Check each line of the entries below for the string "computer" and state how many lines have it, with no other text.

+++ Provided entries +++

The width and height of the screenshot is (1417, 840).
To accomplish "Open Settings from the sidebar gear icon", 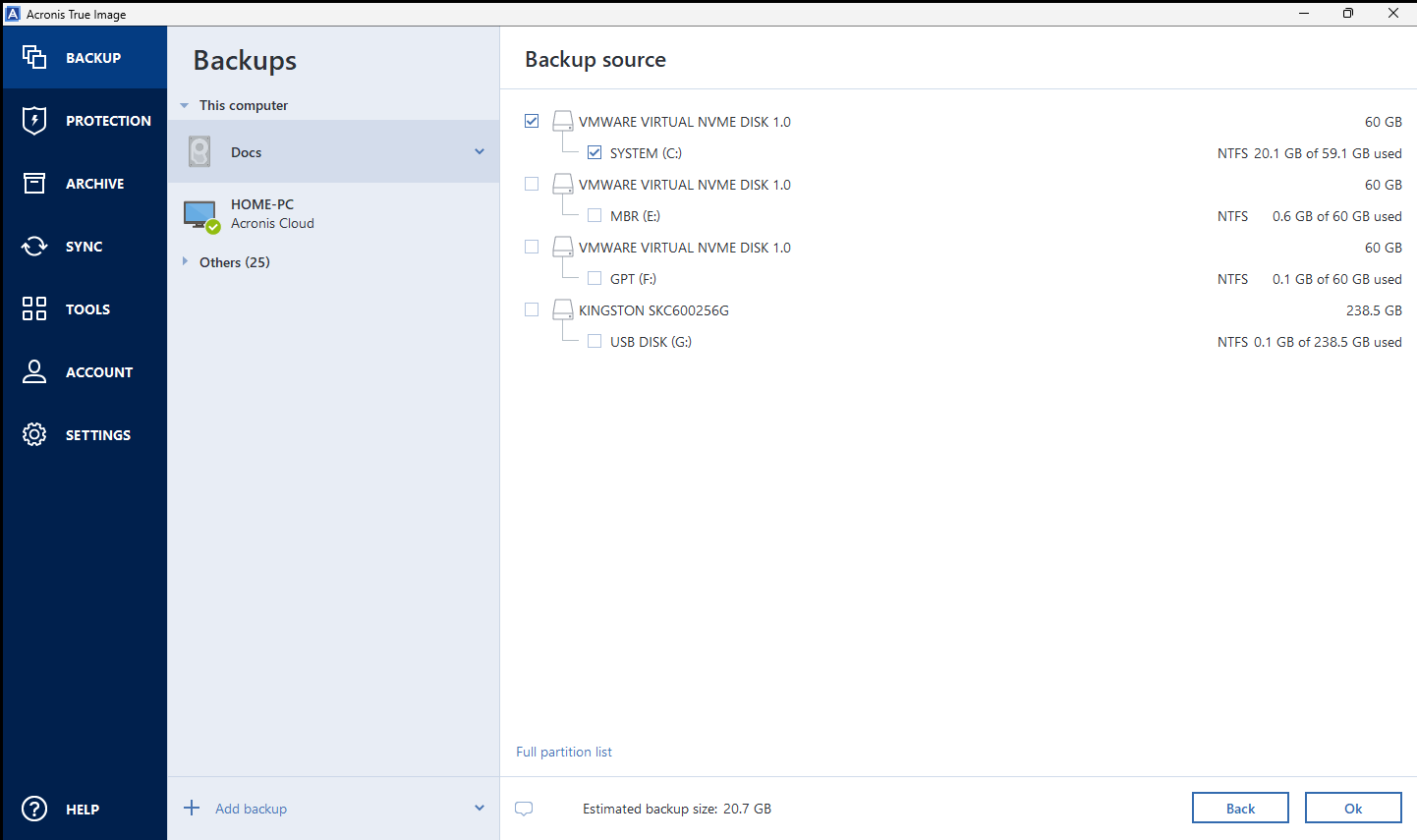I will (x=33, y=434).
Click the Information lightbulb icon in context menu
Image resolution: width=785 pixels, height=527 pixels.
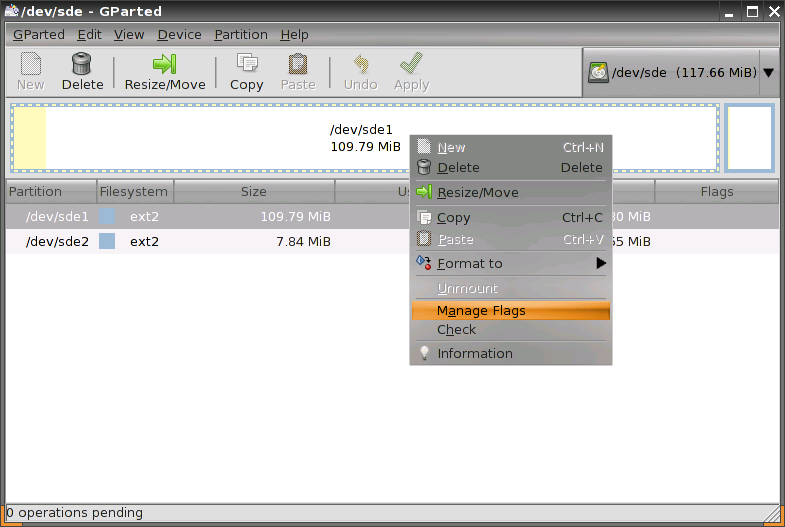[x=424, y=353]
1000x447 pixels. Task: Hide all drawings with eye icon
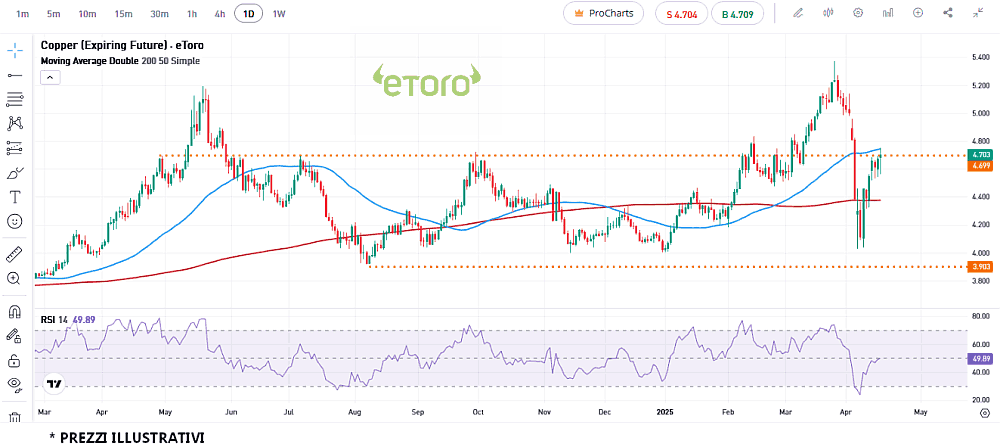click(15, 384)
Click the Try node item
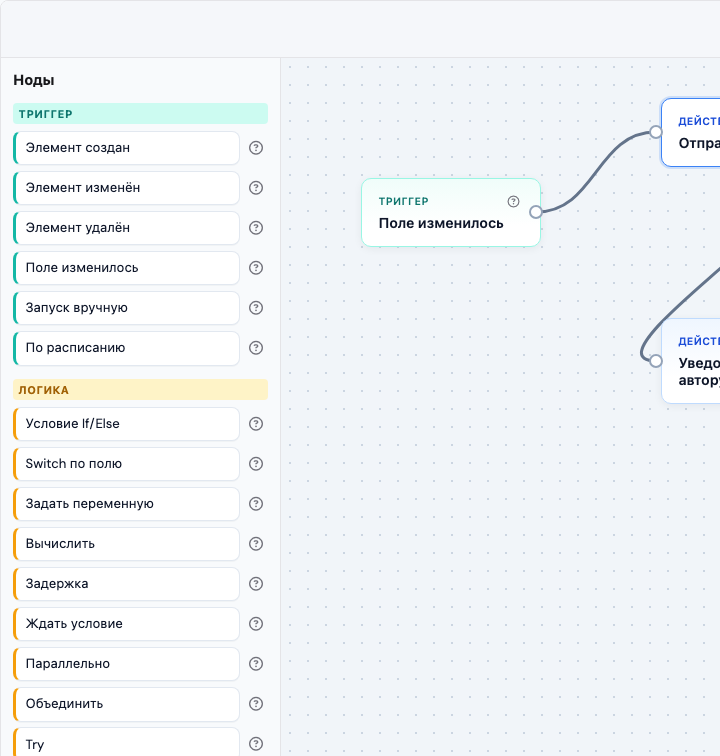 click(x=126, y=742)
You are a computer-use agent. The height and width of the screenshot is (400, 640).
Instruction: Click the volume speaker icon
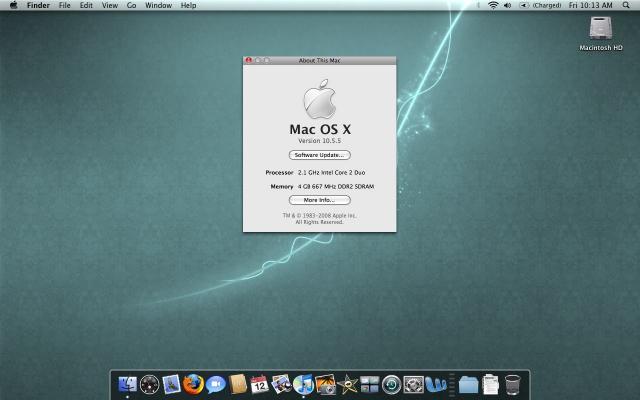[x=508, y=6]
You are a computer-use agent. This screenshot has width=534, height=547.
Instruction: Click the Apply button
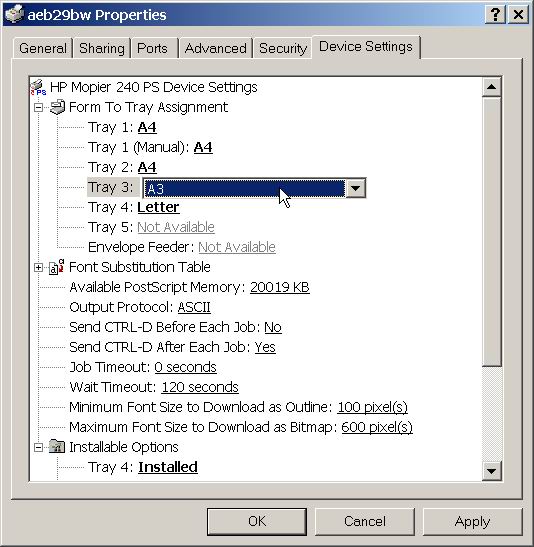pos(472,522)

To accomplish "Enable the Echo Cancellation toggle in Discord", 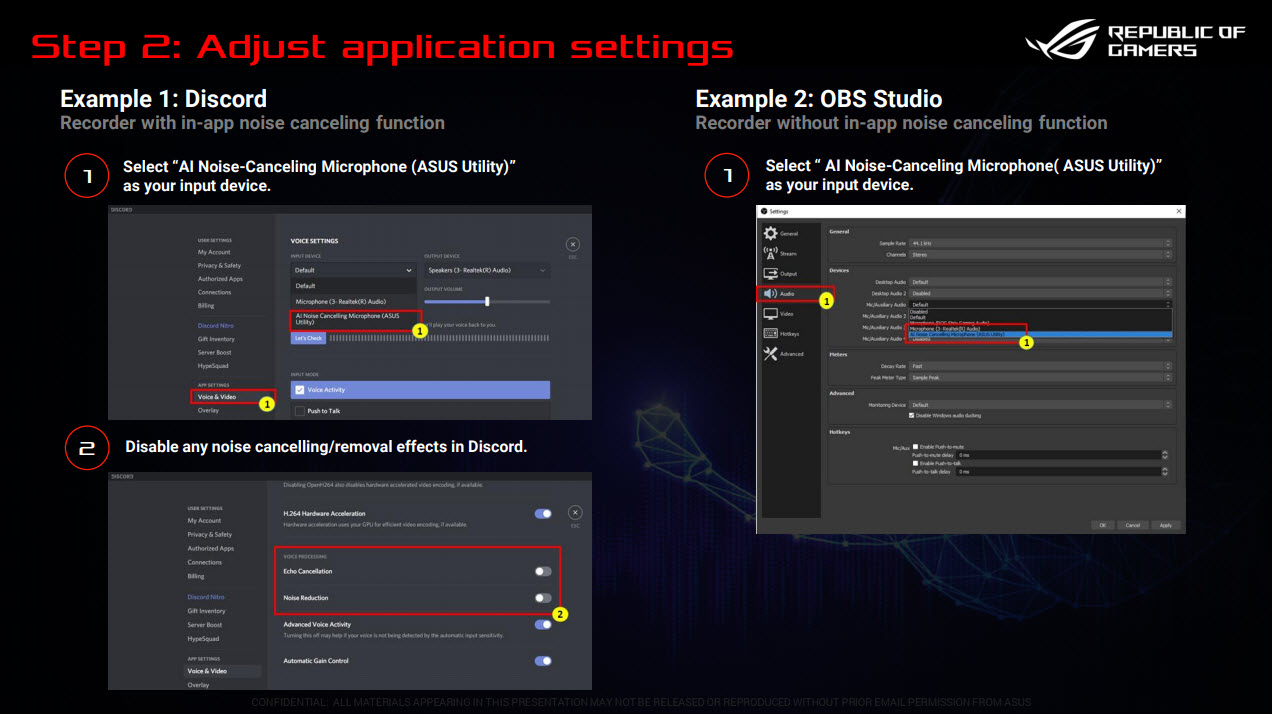I will [x=543, y=570].
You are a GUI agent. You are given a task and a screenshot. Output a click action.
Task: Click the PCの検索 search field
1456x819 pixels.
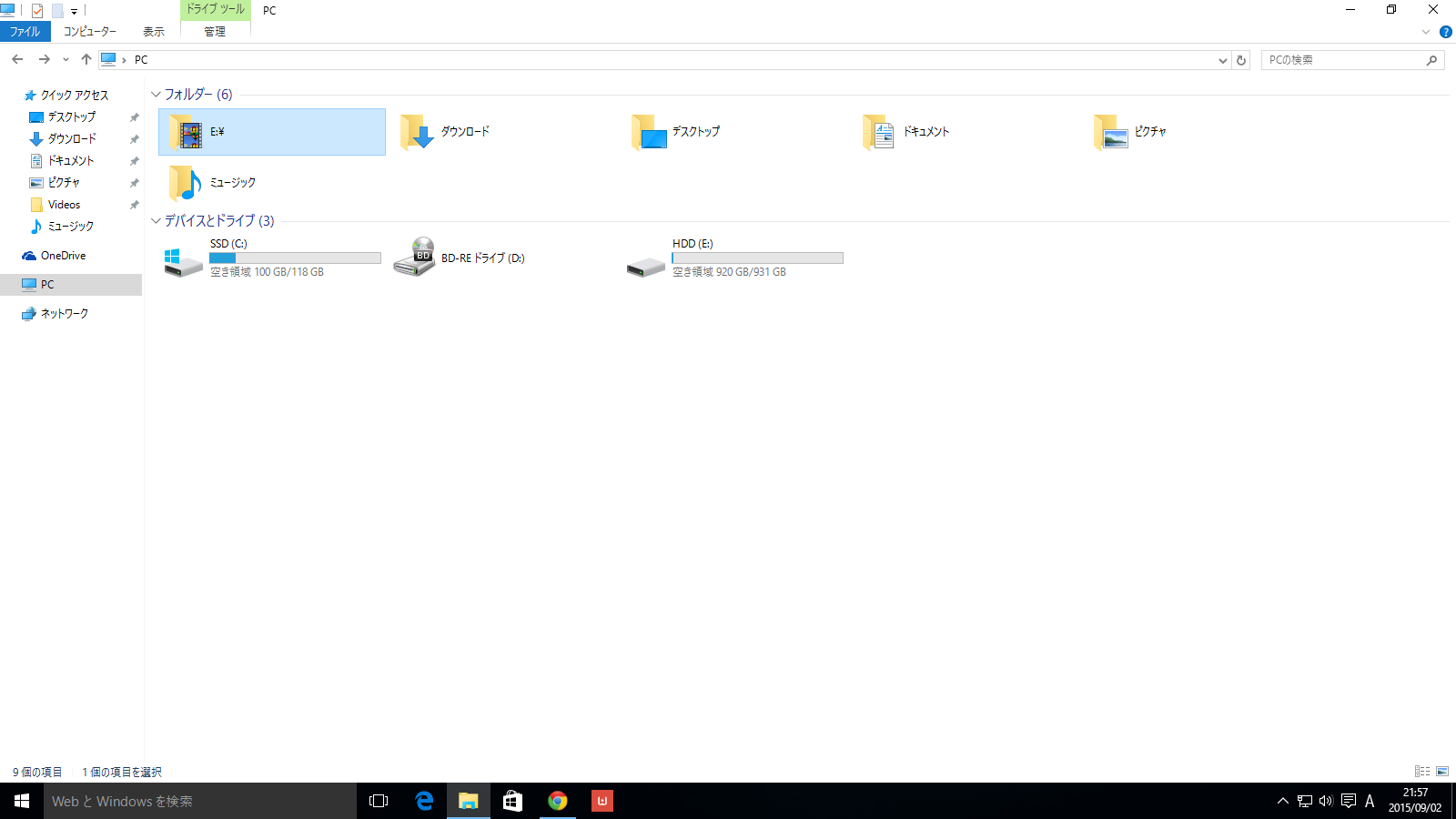click(x=1343, y=60)
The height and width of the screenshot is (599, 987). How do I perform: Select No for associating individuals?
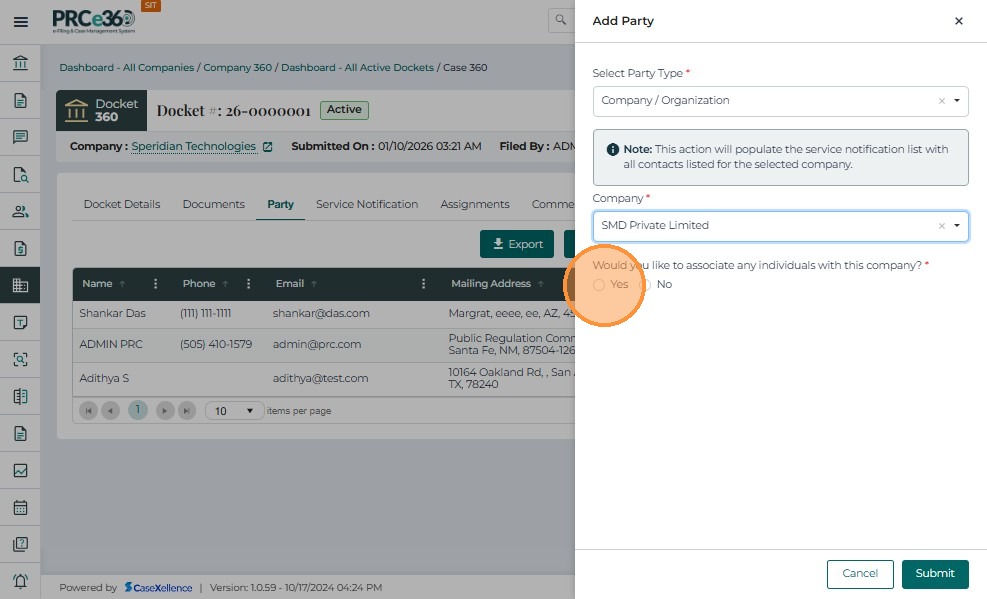click(645, 285)
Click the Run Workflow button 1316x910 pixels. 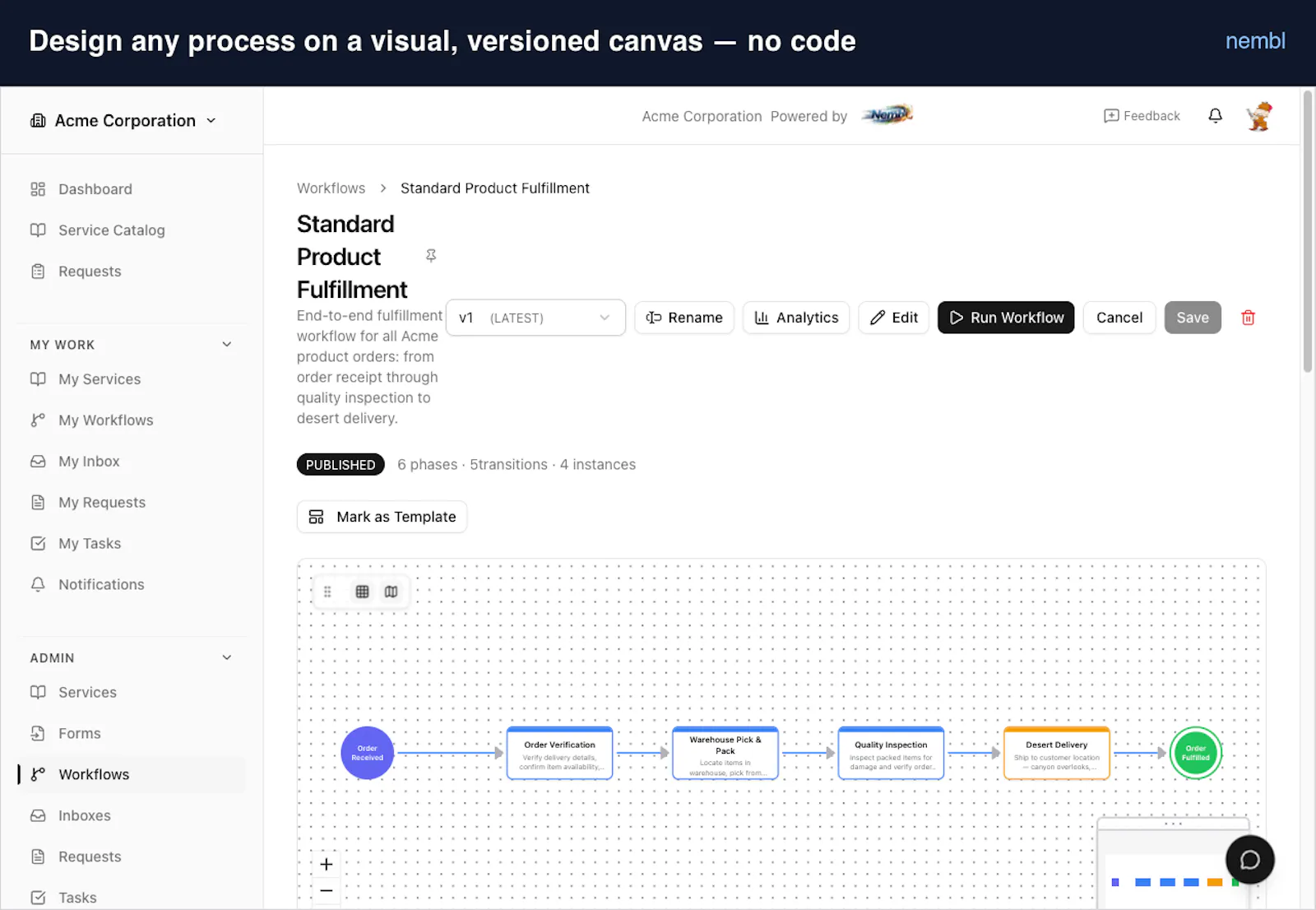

+++

Response area
2